- Assignment
Using the material below, return exactly the lines between the one holding "Task: Collapse the AI Overview panel" and the one holding "You are a computer-use", inclusive, and no others.

- Exercise data
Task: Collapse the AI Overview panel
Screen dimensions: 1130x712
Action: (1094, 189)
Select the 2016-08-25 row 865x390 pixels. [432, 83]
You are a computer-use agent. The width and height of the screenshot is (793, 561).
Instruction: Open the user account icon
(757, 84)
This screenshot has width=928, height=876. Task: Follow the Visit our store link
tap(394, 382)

---

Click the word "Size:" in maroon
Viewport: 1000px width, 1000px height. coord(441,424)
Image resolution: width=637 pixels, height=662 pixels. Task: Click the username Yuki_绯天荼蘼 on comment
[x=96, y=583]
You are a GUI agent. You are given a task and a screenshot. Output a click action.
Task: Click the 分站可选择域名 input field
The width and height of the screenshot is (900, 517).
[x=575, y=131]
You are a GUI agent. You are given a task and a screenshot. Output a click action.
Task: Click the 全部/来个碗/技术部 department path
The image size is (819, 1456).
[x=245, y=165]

==

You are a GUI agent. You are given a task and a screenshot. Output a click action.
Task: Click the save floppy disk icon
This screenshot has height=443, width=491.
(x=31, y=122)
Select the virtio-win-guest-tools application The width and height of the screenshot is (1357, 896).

- Output of the exercise
Task: Collapse the AI Overview panel
Screen dimensions: 1130x712
Action: (1094, 189)
Select the 2016-08-25 row 865x390 pixels. [432, 83]
You are a computer-use agent. The width and height of the screenshot is (793, 561).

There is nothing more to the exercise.